Trump formally objecting to probe, won’t say he’ll cooperate

  • President Donald Trump speaks to the media on the South Lawn of the White House in Washington on Friday. AP

  • President Donald Trump talks to reporters on the South Lawn of the White House, Friday, Oct. 4, 2019, in Washington. (AP Photo/Evan Vucci) Evan Vucci

Published: 10/4/2019 6:53:22 PM
Modified: 10/4/2019 6:53:10 PM

President Donald Trump said Friday he will formally object to Congress’ impeachment inquiry even as he acknowledged that House Democrats “have the votes” to proceed.

The White House was expected to send a letter to House Speaker Nancy Pelosi arguing that Congress cannot conduct an impeachment investigation without first having a vote to authorize it. The letter was expected to say the administration won’t cooperate with the probe without that vote.

Trump said the resolution would likely pass, but he predicted it would backfire on Democrats.

“I really believe that they’re going to pay a tremendous price at the polls,” he said.

When Pelosi announced that the House was initiating the inquiry, she didn’t seek the consent of the full chamber, as was done for impeachment investigations into former Presidents Richard Nixon and Bill Clinton.

But it is underway, and with a rapidly escalating pace. Late Thursday, House investigators released a cache of text messages that showed top U.S. diplomats encouraging Ukraine’s newly elected president to conduct an investigation linked to Joe Biden’s family in return for a high-profile visit with Trump in Washington.

The release followed a 10-hour interview with one of the diplomats, Kurt Volker, who stepped down as special envoy to Ukraine after the impeachment inquiry had begun.

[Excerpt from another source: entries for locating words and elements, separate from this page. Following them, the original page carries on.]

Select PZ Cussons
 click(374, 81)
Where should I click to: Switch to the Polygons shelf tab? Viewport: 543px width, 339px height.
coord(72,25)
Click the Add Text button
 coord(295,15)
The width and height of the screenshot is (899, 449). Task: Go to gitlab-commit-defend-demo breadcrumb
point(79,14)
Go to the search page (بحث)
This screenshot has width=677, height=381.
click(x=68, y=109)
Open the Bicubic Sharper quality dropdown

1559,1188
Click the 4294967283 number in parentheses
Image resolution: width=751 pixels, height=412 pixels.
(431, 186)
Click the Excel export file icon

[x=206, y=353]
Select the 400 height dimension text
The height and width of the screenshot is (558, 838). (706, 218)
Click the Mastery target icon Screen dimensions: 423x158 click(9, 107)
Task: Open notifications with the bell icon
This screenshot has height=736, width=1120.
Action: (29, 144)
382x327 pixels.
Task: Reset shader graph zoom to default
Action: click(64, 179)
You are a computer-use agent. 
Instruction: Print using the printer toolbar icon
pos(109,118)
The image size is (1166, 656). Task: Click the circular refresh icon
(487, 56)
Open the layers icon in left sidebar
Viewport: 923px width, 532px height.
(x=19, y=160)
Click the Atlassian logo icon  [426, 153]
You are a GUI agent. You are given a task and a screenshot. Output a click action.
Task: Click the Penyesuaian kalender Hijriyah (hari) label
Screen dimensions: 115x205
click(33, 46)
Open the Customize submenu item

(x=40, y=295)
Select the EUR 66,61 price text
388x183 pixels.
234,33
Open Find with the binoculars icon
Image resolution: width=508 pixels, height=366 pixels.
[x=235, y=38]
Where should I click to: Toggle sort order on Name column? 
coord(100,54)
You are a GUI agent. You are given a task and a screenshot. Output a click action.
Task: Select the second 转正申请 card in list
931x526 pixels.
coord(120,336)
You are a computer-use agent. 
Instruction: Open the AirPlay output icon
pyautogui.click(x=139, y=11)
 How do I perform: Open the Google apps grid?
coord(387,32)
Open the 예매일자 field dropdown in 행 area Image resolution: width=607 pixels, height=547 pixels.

Trump repeated on Friday that he was pressing Ukraine to investigate corruption, not trying to undermine Biden, who could be his 2020 presidential election opponent.

As Republicans search for a response to the investigation, the absence of a procedural vote to begin the probe has been a main attack line against Democrats.

Pelosi swatted the need for such a vote back as unnecessary, saying the House is well within its rules to pursue the inquiry without it.

“The existing rules of the House provide House Committees with full authority to conduct investigations for all matters under their jurisdiction, including impeachment investigations,” Pelosi wrote Thursday in a letter to House GOP Leader Kevin McCarthy after he, too, pressed for a floor vote.

Pelosi has sought to avoid a vote on the impeachment probe for the same reason she resisted, for months, liberal calls to try to remove the president: It would force moderate House Democrats to make a politically risky vote.

The White House, meanwhile, is trying to force the question on Democrats, as it seeks to raise the political cost for their impeachment investigation and to animate the president’s supporters ahead of the 2020 election.